Clinical History
A 71‑year‑old man presented with a several‑month history of progressive stiffness of the index finger, without pain, trauma, or prior hand surgery. Physical examination revealed subtle focal skin retraction on the radial–palmar aspect of the proximal phalanx, associated with a fixed flexion contracture of the proximal interphalangeal (PIP) joint and a mild pseudo‑boutonnière appearance (Figure 1).
Figure 1
Mild pseudo‑boutonnière appearance of the index finger due to progressive stiffness and subtle digital deformity.
MRI demonstrated a hypodermal fibrous cord along the radial and palmar aspects of the proximal phalanx. Proximally, the cord originated from the radial base of P1, causing focal skin tethering. Distally, it bifurcated into two slips inserting on the radial and ulnar aspects of the base of P2, coursing on either side of the flexor tendon apparatus. A mild displacement of the radial neurovascular bundle was observed, without encasement or invasion (Figure 2, arrows).
Figure 2
Magnetic resonance imaging showing a hypodermal fibrous cord along the radial and palmar aspects of the proximal phalanx (arrows), bifurcating distally into two slips inserting on the base of the middle phalanx. The radial neurovascular bundle is displaced in a characteristic pattern without encasement (arrowhead).
Ultrasound confirmed a superficial hyperechoic, fibrillary cord (Figure 3, arrows) with preserved flexor tendon mobility and dynamic neurovascular bundle displacement during finger motion.
Figure 3
Ultrasound showing a superficial hyperechoic digital cord (arrows).
These imaging findings were diagnostic of an isolated digital Dupuytren’s cord. Given the progressive functional impairment and the development of a pseudo‑boutonnière posture, surgical excision was performed.
Comments
Isolated digital Dupuytren’s cord is an under‑recognized variant of Dupuytren’s disease confined to the finger. It represents localized fibromatosis of the digital fascial system and may produce progressive stiffness despite minimal early clinical signs.
This case illustrates the typical morphology and evolution of a digital cord. Such cords generally arise from the base of the proximal phalanx and follow an oblique hypodermal course toward the middle phalanx, occasionally bifurcating distally. Their relationship with surrounding structures, including tendons and adjacent soft tissues, explains the potential for progressive PIP joint contracture.
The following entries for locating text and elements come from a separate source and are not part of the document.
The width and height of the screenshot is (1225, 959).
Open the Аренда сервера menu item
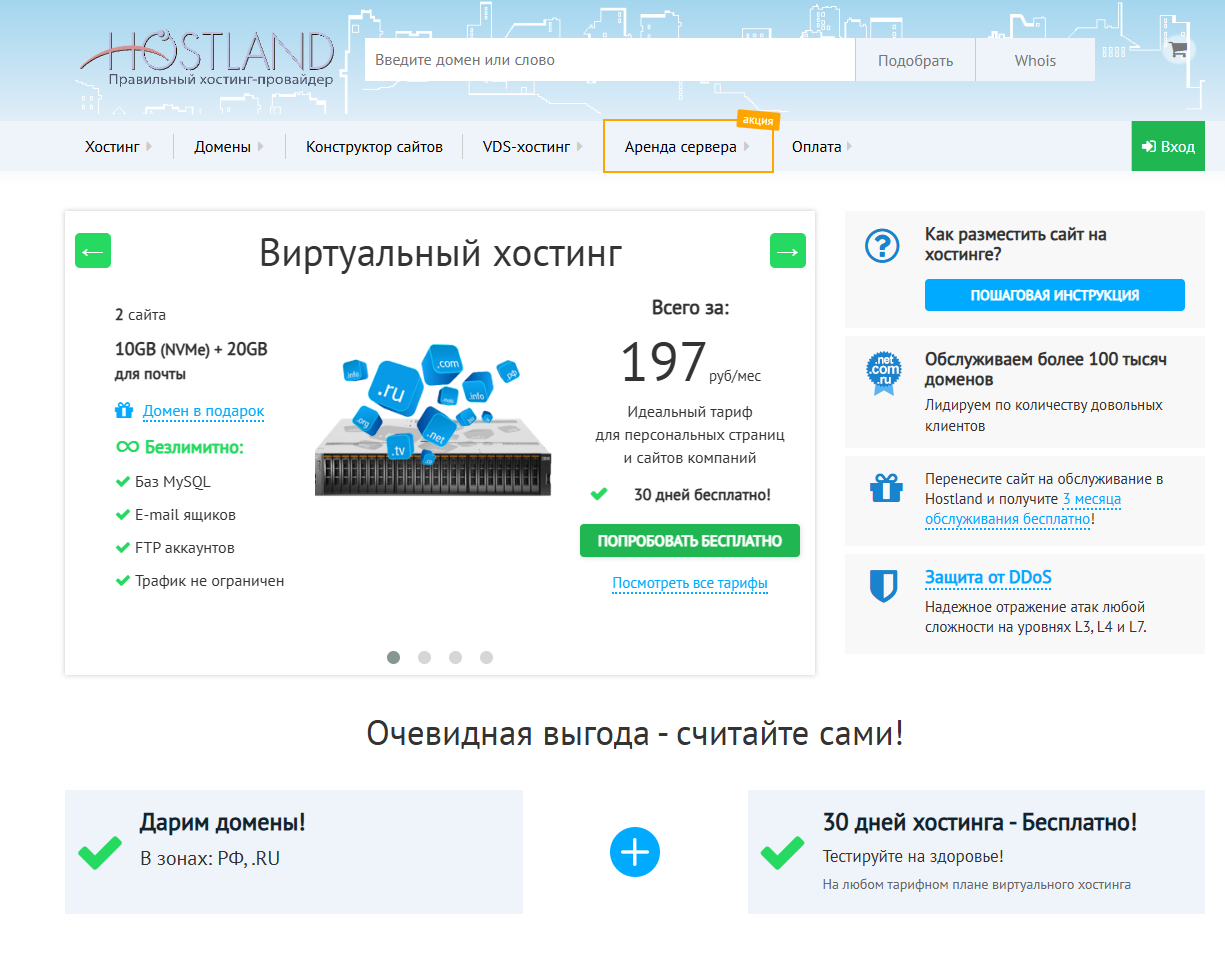click(x=687, y=147)
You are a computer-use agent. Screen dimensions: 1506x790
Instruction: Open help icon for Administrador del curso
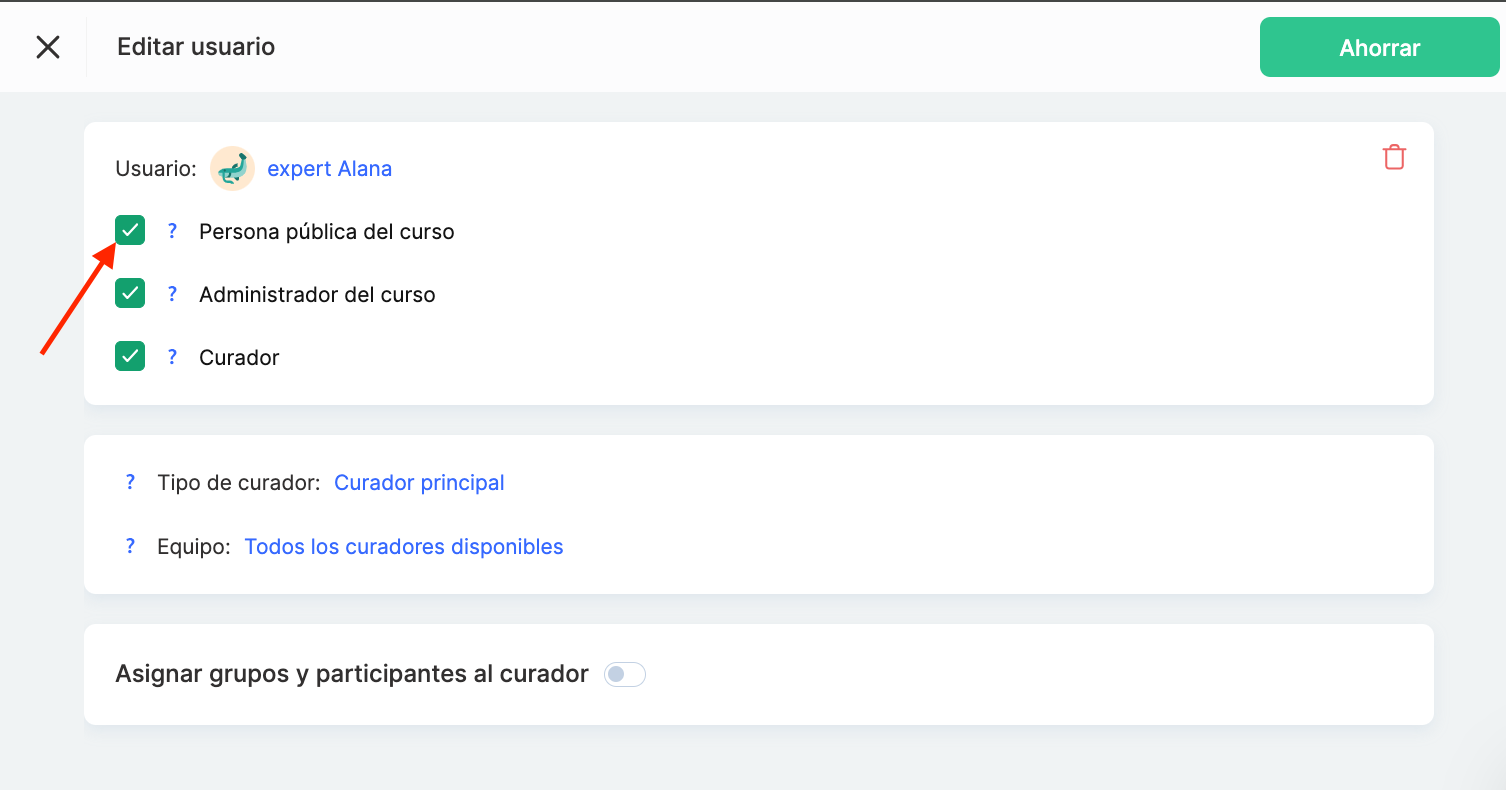pos(172,294)

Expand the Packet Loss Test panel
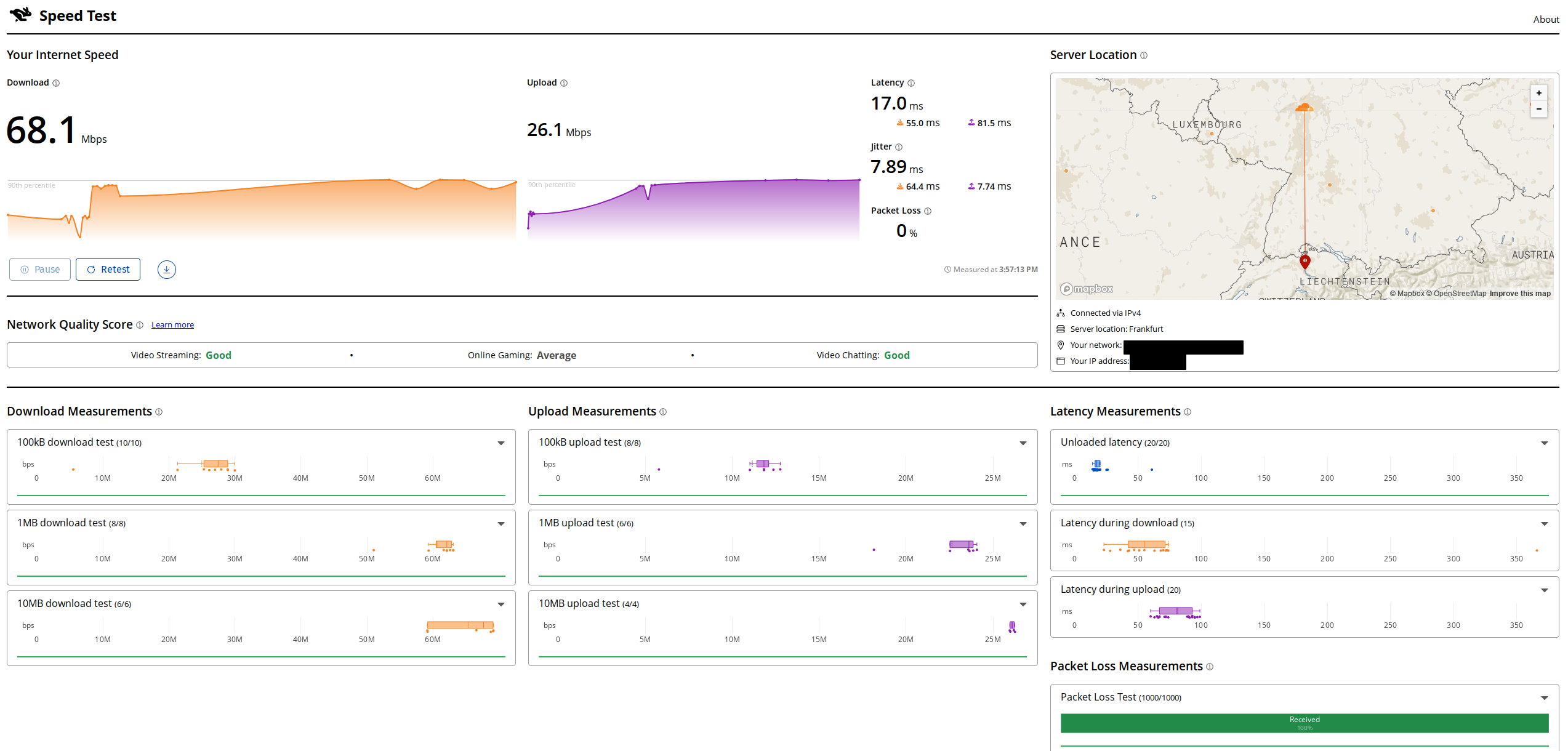coord(1544,698)
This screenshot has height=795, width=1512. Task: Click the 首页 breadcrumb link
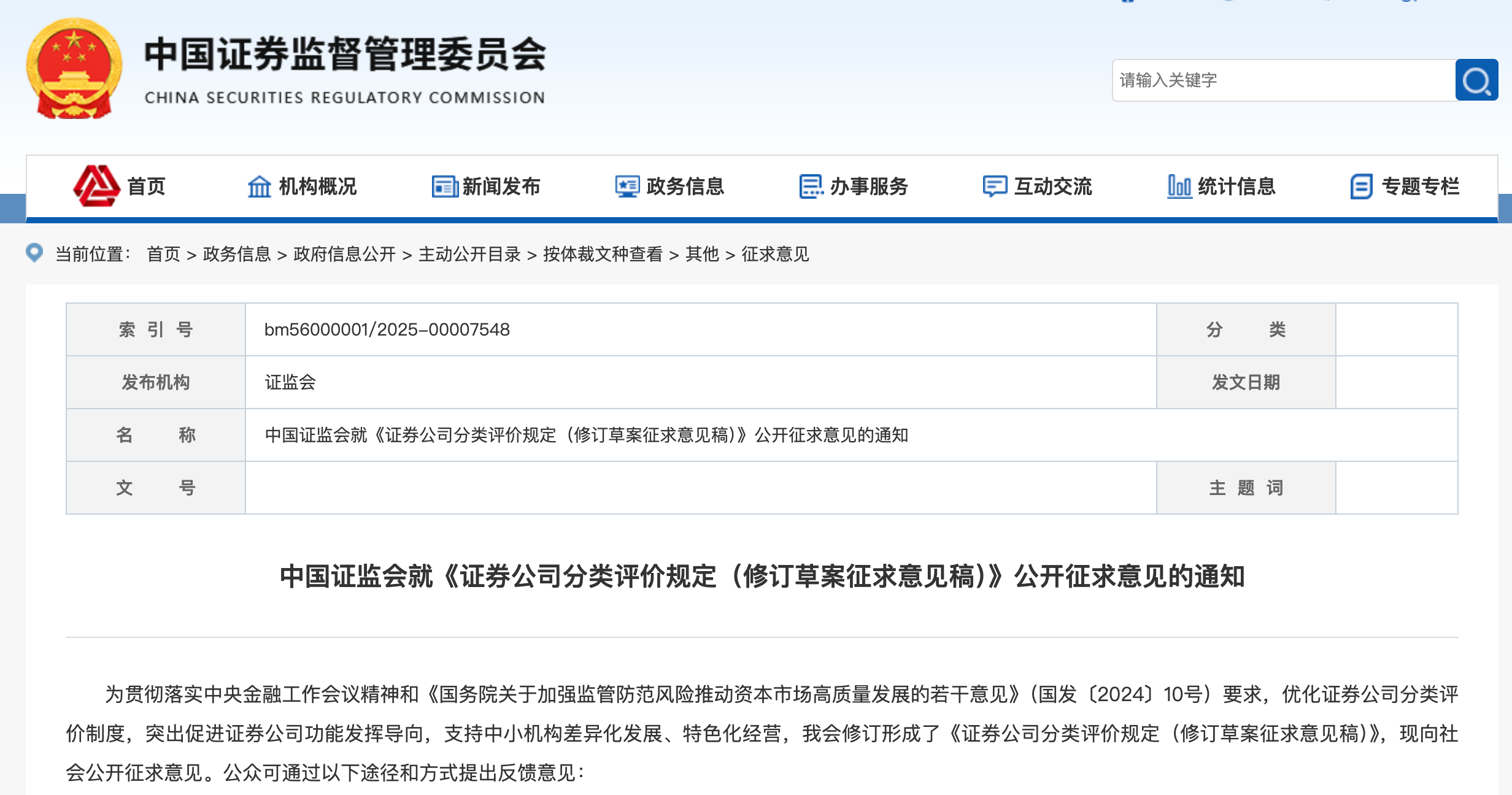[x=163, y=254]
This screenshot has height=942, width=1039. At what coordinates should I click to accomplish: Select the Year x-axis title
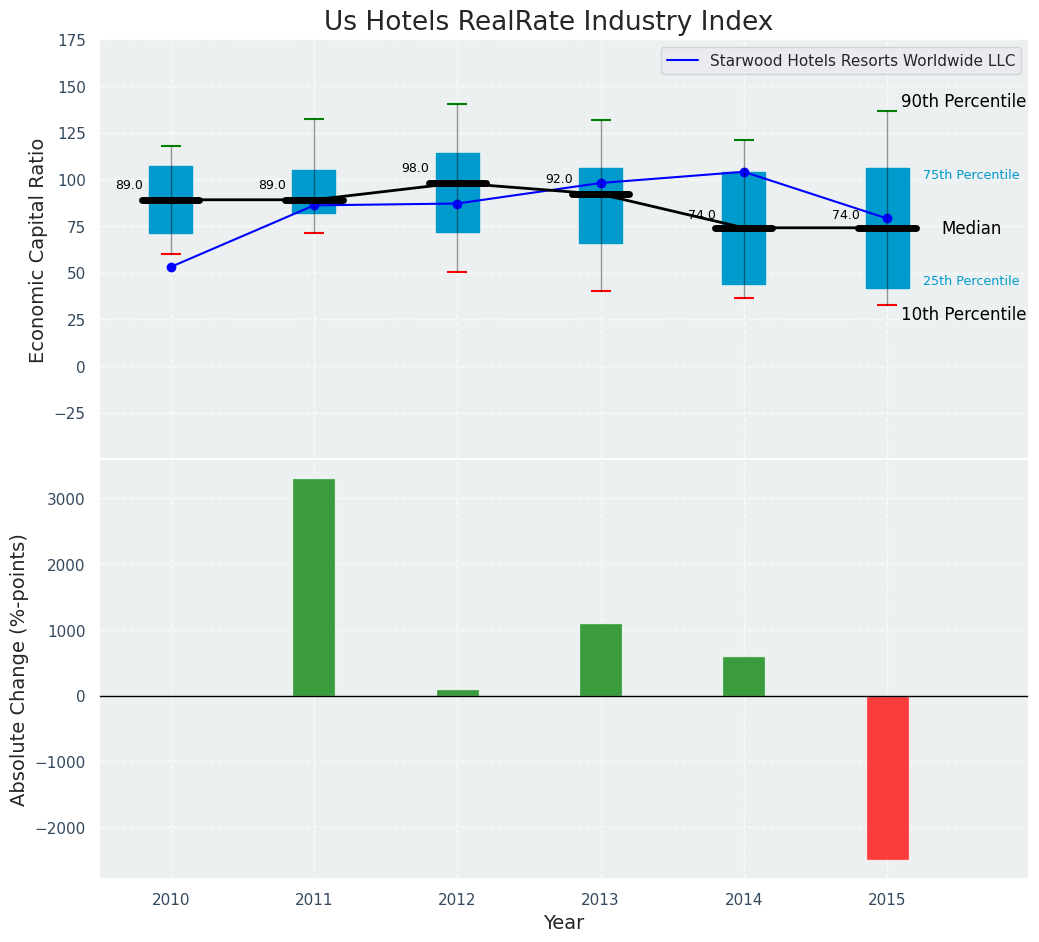[x=563, y=923]
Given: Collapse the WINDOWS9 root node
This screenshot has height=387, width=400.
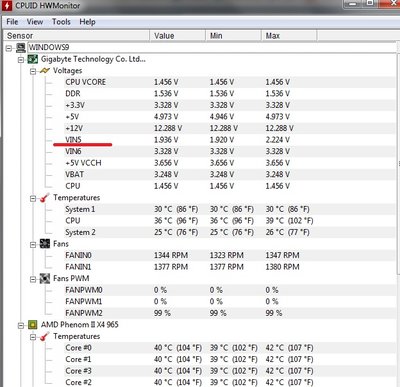Looking at the screenshot, I should pos(9,49).
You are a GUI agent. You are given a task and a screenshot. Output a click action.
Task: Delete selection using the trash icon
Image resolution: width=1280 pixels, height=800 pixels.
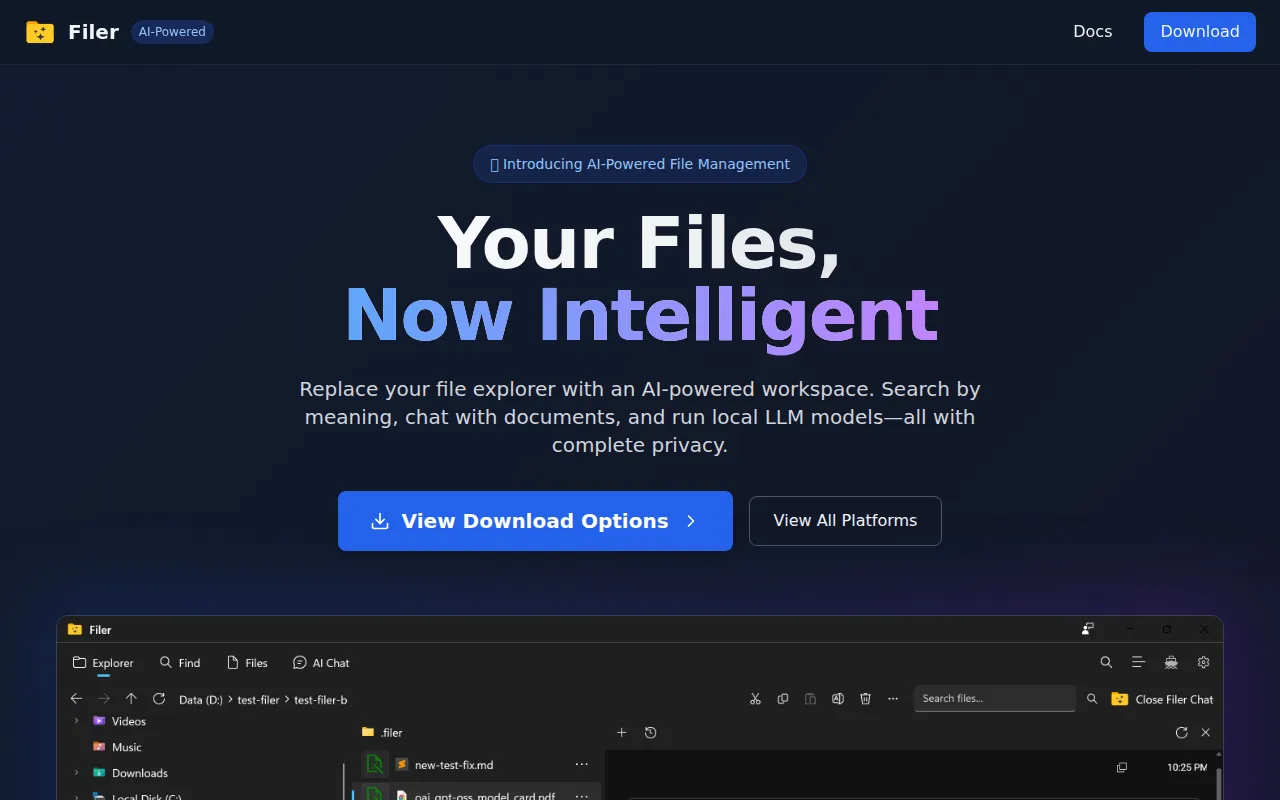click(865, 699)
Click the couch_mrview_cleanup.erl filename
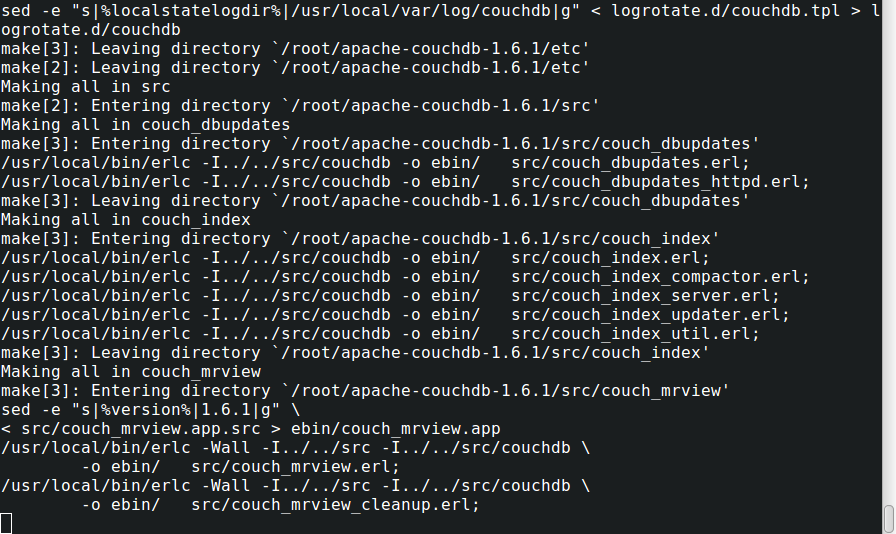 (x=335, y=505)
Clinically, digital cords may be subtle because of limited early skin adherence and minimal deformity, which can delay recognition. They may affect any digit and are frequently associated with other fibroproliferative manifestations within the hand [1].
From an imaging standpoint, MRI allows a comprehensive evaluation of cord morphology, extent, and insertion sites, while ultrasound provides high‑resolution assessment of superficial fibrous tissue and enables dynamic evaluation during finger motion. The combined use of these modalities improves diagnostic confidence and helps anticipate functional progression.
This case highlights the importance for radiologists of recognizing the imaging appearance of isolated digital Dupuytren’s disease to facilitate timely diagnosis and appropriate management.
Competing Interests
The authors have no competing interests to declare.